═══ Extracted entries ═══

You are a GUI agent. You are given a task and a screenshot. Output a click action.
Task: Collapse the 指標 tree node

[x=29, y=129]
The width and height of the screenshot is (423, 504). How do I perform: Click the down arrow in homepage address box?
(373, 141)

═══
═══ Extracted entries ═══

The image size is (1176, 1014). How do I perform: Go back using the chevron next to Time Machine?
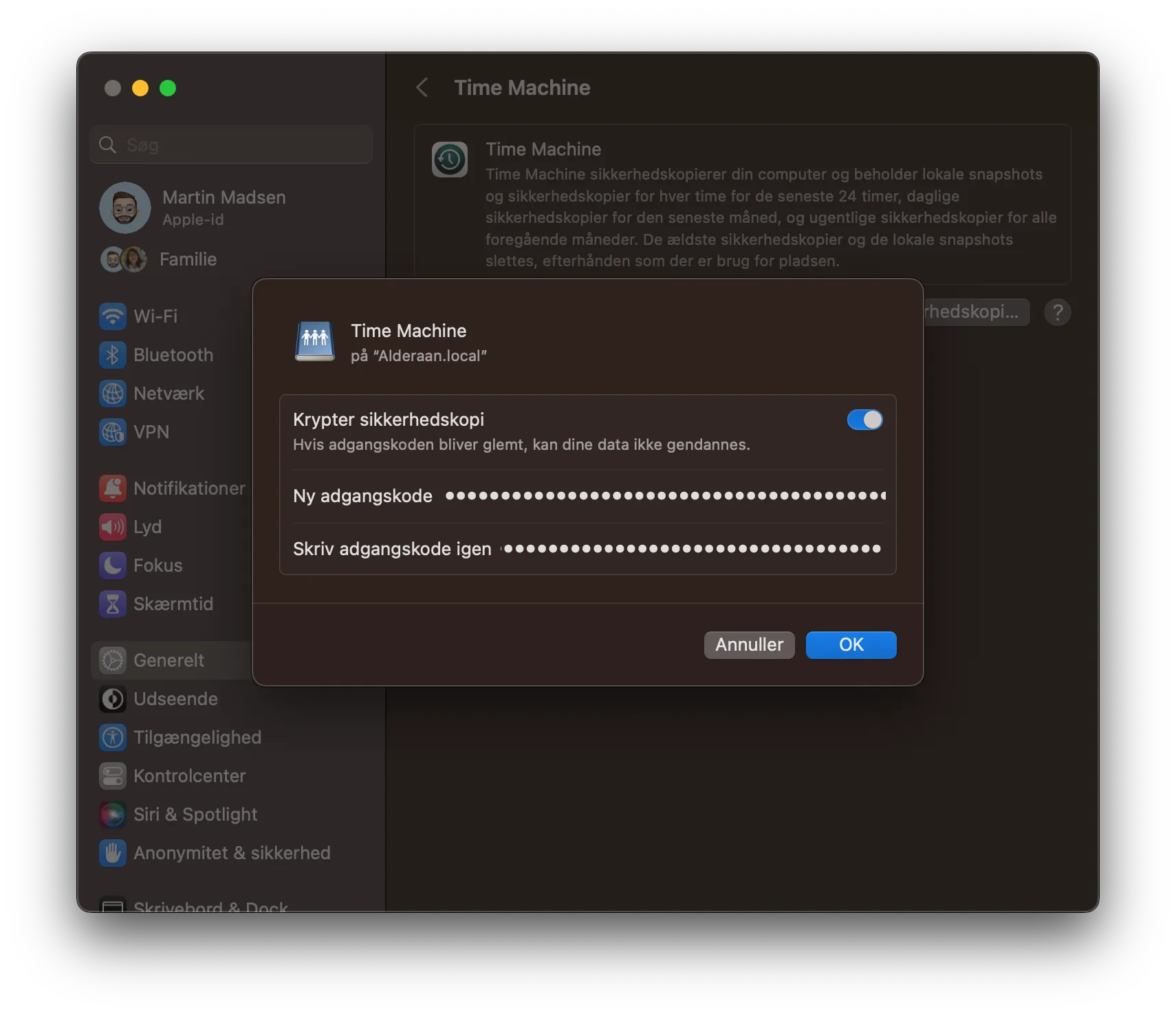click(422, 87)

═══

- _Objective_: Show each line of the listing above that contains the string "screenshot", matching case exactly.

- _Exercise output_:
You are a GUI agent. You are given a task and a screenshot. Output a click action.
The width and height of the screenshot is (423, 504). How do I perform: Click the down arrow in homepage address box?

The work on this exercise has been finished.